(部分?)解决了原版GLM模型不能在包括PyTorch 2的新环境下正常运行的问题。
- numpy.long全部替换为numpy.int64,适配numpy 1.24及以上版本。
- from torch._six import inf改为from torch import inf,适配PyTorch 2。
- 不再依赖APEX,改用PyTorch对应的原生方法,因为测试显示使用APEX相比PyTorch 2原生方法并不能提速或节约显存。
- 修复读取语料中的一处疑似BUG。
- 训练时内存(不是显存)占用会随着DataLoader的num_workers参数增大而增大,这是一个pytorch的BUG。一般情况下这问题不严重,但是在Zero开CPU Offload的情况下必须考虑。实际测试中,单卡,Zero-2+CPU Offload,num_workers=2时内存占用可达num_workers=0时的180%!爆内存的同学可以检查一下num_workers是否设置成0了(默认是2)。
GLM这个模型优势在于多功能,既能遣词造句也能续写文章,如果利用好在AI辅助写作等领域会有优势。比如可以搞个Office插件,“遣词”、“造句”、“续写”三个按钮,“遣词”在光标处插入[MASK]、“造句”在光标处插入[sMASK]、“续写”在光标处插入[gMASK]。GLM就很适合完成这个任务。 可惜现在LLM的热点都在聊天。希望THUDM能推出更强的单卡能跑的GLM基础模型(或者出个GLM-2B-Chinese也行啊,这个尺寸训练起来方便,也适合移动设备推理)。
(以下是GLM项目的原始说明)
GLM is a General Language Model pretrained with an autoregressive blank-filling objective and can be finetuned on various natural language understanding and generation tasks.

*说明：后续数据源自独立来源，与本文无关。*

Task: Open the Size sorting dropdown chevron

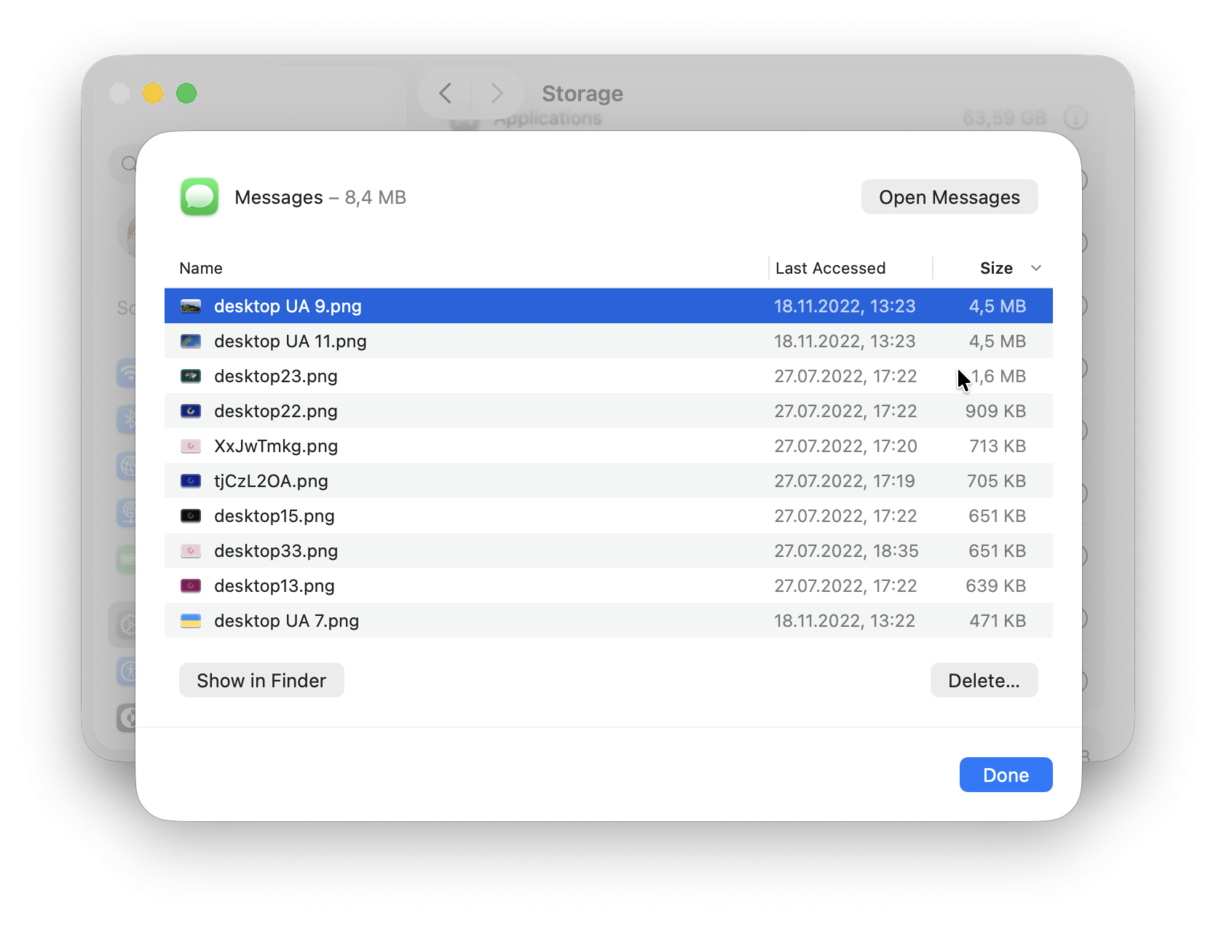Action: (1036, 268)
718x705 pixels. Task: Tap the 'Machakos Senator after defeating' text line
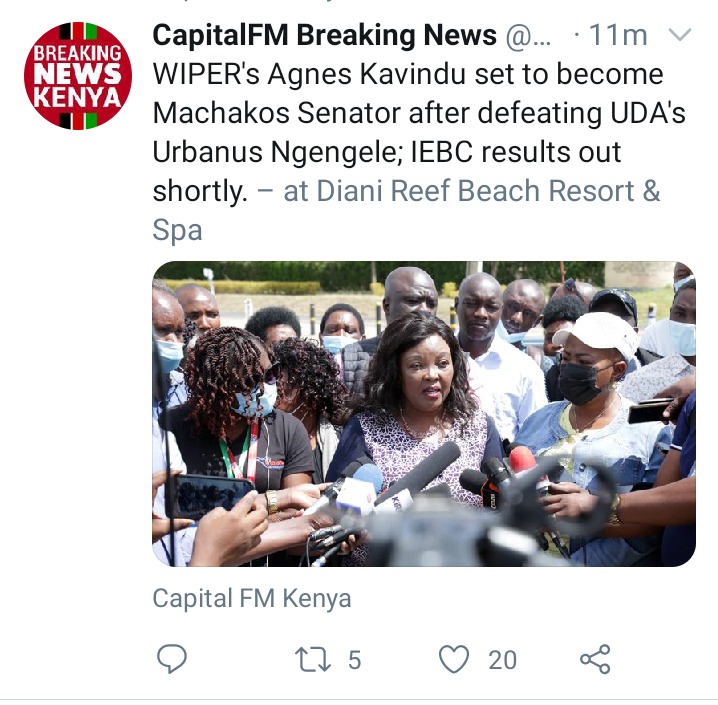(x=419, y=113)
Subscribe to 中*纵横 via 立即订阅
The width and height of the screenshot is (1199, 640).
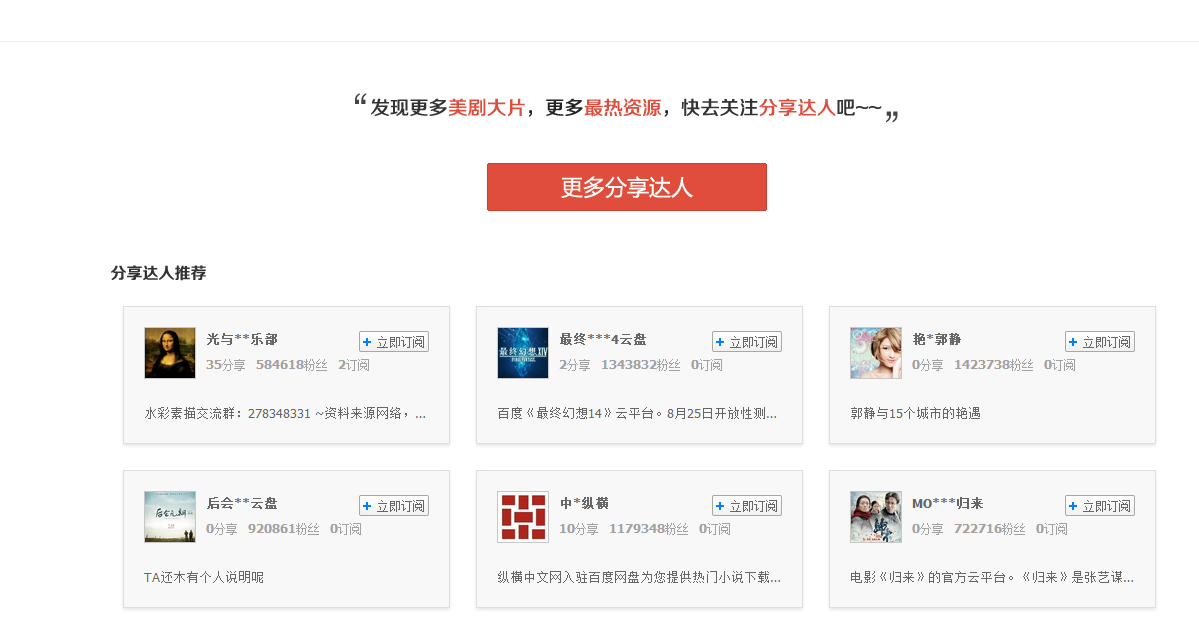(747, 505)
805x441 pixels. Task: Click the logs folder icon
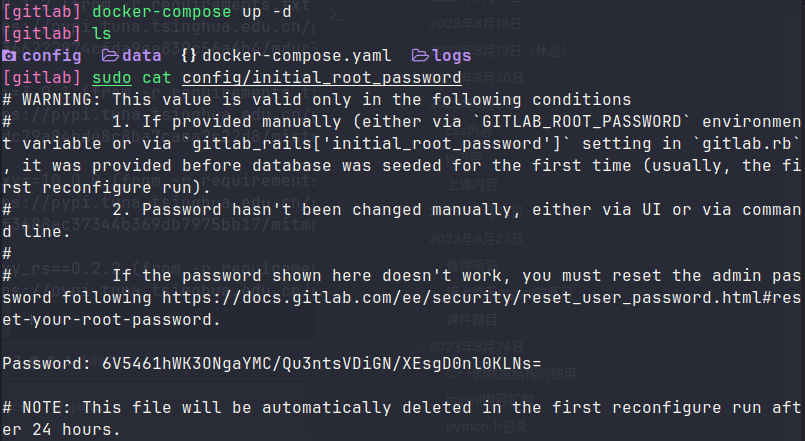click(x=420, y=55)

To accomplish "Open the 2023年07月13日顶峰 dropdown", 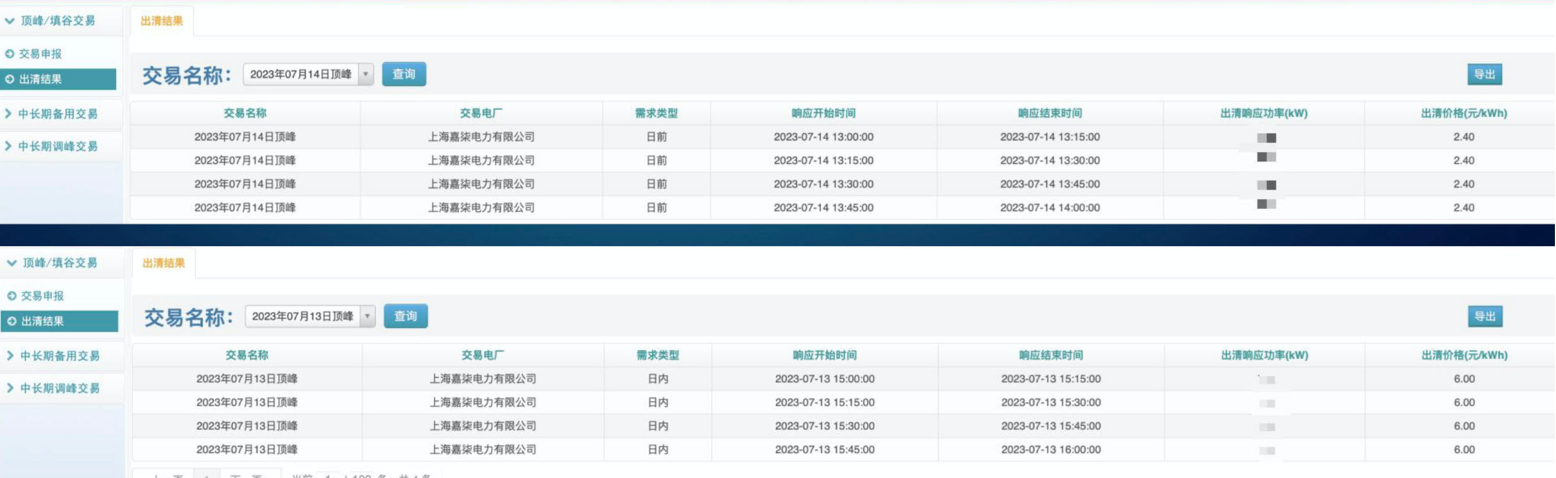I will click(367, 316).
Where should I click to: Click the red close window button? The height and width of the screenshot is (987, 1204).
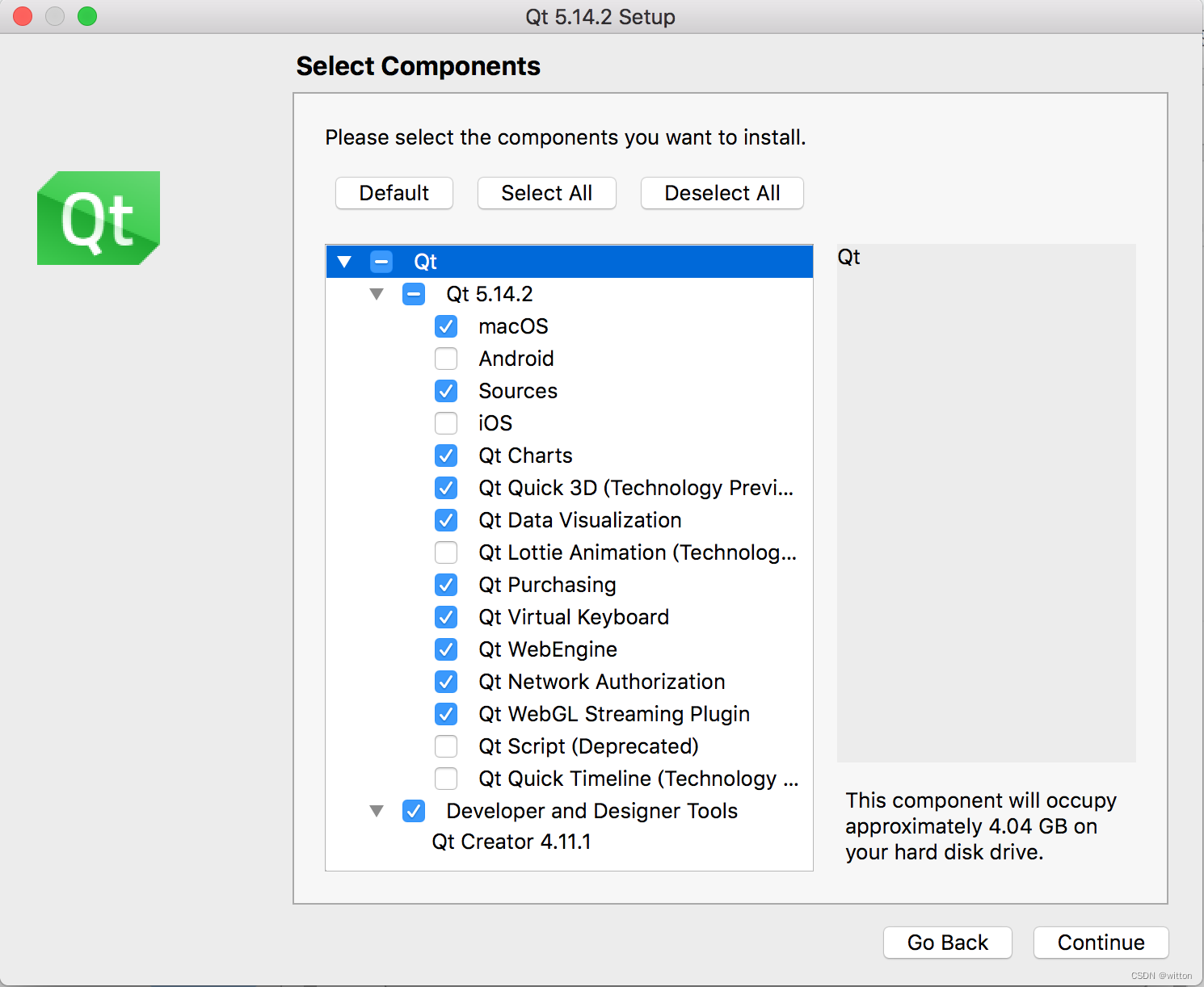point(23,16)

Please refer to our paper for a detailed description of GLM:
GLM: General Language Model Pretraining with Autoregressive Blank Infilling (ACL 2022)
Zhengxiao Du*, Yujie Qian*, Xiao Liu, Ming Ding, Jiezhong Qiu, Zhilin Yang, Jie Tang (*: equal contribution)

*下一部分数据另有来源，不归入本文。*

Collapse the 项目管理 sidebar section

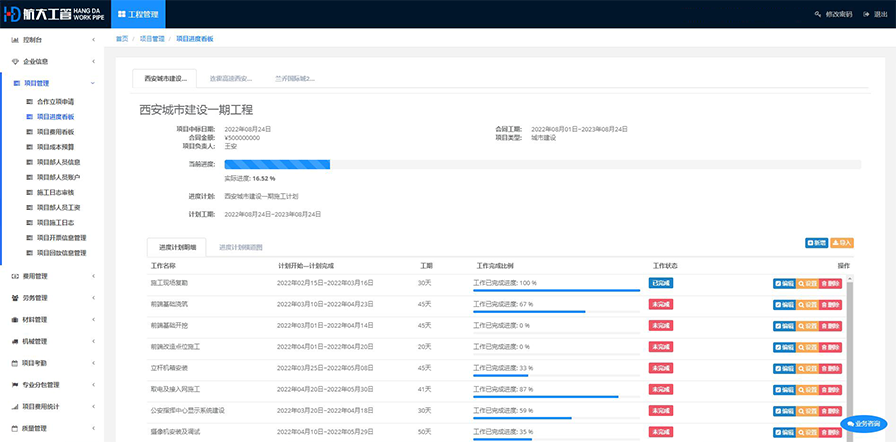point(92,84)
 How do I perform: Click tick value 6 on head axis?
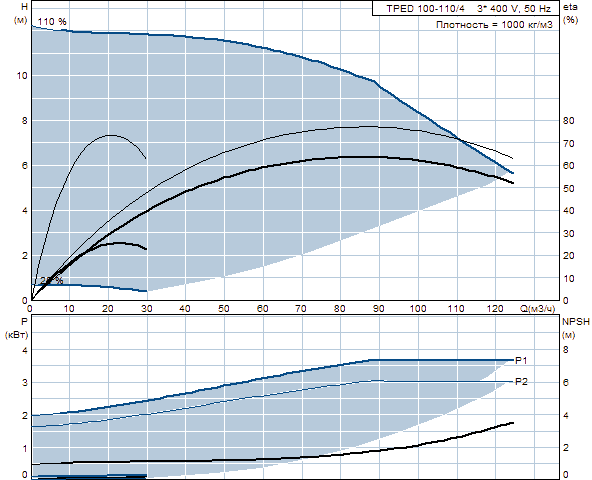(x=25, y=165)
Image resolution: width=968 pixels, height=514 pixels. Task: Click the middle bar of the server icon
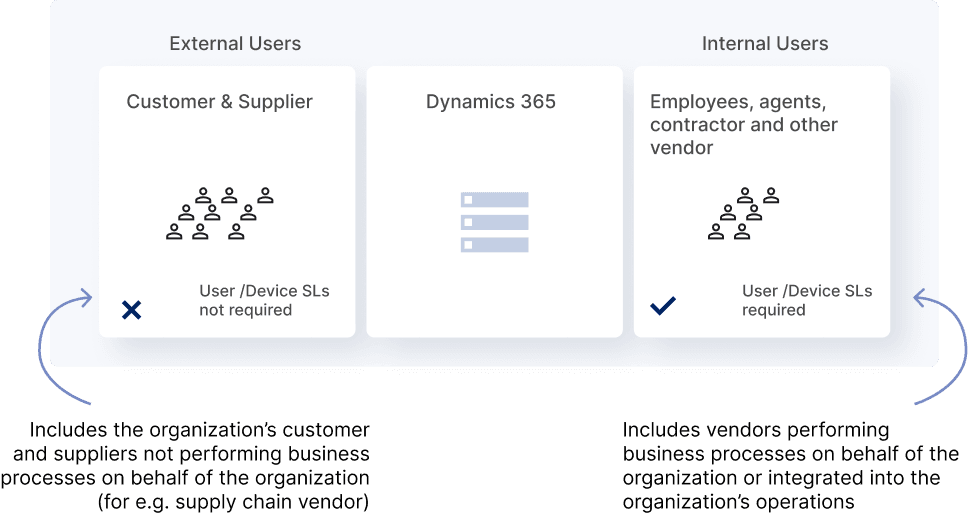tap(494, 222)
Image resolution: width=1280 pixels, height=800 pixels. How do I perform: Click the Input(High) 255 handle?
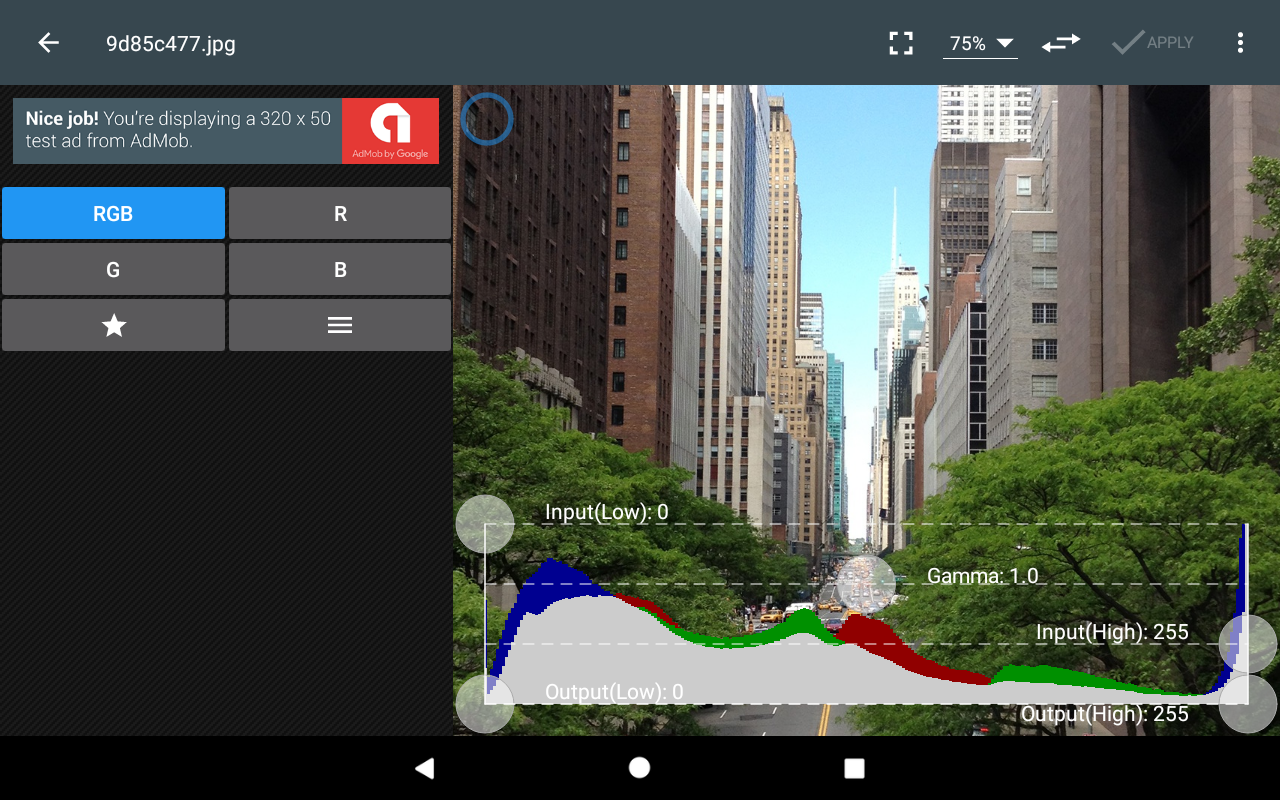coord(1248,644)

News: We release ChatGLM-6B, an open pre-trained language model with 6 billion parameters optimized for Chinese QA and dialogue based on the GLM framework.
You can download the pretrained models used in the paper from OneDrive or Tsinghua-Cloud.
Name | Params | Language | Corpus | Objective | File | Config |
---|---|---|---|---|---|---|
GLM-Base | 110M | English | Wiki+Book | Token | glm-base-blank.tar.bz2 | model_blocklm_base.sh |
GLM-Large | 335M | English | Wiki+Book | Token | glm-large-blank.tar.bz2 | model_blocklm_large.sh |
GLM-Large-Chinese | 335M | Chinese | WuDaoCorpora | Token+Sent+Doc | glm-large-chinese.tar.bz2 | model_blocklm_large_chinese.sh |
GLM-Doc | 335M | English | Wiki+Book | Token+Doc | glm-large-generation.tar.bz2 | model_blocklm_large_generation.sh |
GLM-410M | 410M | English | Wiki+Book | Token+Doc | glm-1.25-generation.tar.bz2 | model_blocklm_1.25_generation.sh |
GLM-515M | 515M | English | Wiki+Book | Token+Doc | glm-1.5-generation.tar.bz2 | model_blocklm_1.5_generation.sh |
GLM-RoBERTa | 335M | English | RoBERTa | Token | glm-roberta-large-blank.tar.bz2 | model_blocklm_roberta_large.sh |
GLM-2B | 2B | English | Pile | Token+Sent+Doc | glm-2b.tar.bz2 | model_blocklm_2B.sh |
GLM-10B | 10B | English | Pile | Token+Sent+Doc | Download | model_blocklm_10B.sh |
GLM-10B-Chinese | 10B | Chinese | WuDaoCorpora | Token+Sent+Doc | Download | model_blocklm_10B_chinese.sh |
Unzip the downloaded file into a local folder and set CHECKPOINT_PATH
in the corresponding scripts to the folder path.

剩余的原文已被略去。